Raw material IBCs are removed from the Formulation System when empty or when the material contained in the IBC is not required imminently. By operating in this manner, a smaller number of dosing positions can provide automatic dosing for the 75 different raw materials
The system is very novel and innovative but has proven itself as state of the art for the client with additional installations now being considered. With hindsight, it has been possible to identify and address a couple of improvements including:-
- The powders handled behave differently based on the country of origin, time of year, moisture as well as storage time. Smart software was applied from day 1 trying to accommodate all extremes. However, some combinations were problematic and much improved “self-learning” software, combined with valuable input from the customer has resulted in substantially tighter standard deviation .
- The system was always designed to dose >20kg to an accuracy of +/-0.5% or better.

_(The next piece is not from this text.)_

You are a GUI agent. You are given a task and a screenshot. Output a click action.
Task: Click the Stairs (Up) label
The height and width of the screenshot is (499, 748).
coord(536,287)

In reality, there is always a risk that a very small amount of powder is required as a “top-up” from when an IBC runs empty, as well as a creeping demand from the market for smaller inclusions of “exotic” materials. Software improvements have also allowed for such smaller inclusions at very high accuracy levels.
- The system provides unprecedented flexibility in terms of recipe and ingredient changeover albeit this requires some additional fork truck handling. In 95% of cases, this can easily be justified in relation to time savings; but for the 1-3 biggest ingredients, a fixed conveying system should be considered for future plants.
The system is installed in Europe and can be visited as a reference on a case by case basis subject to competitive situation with the interested party and management approval.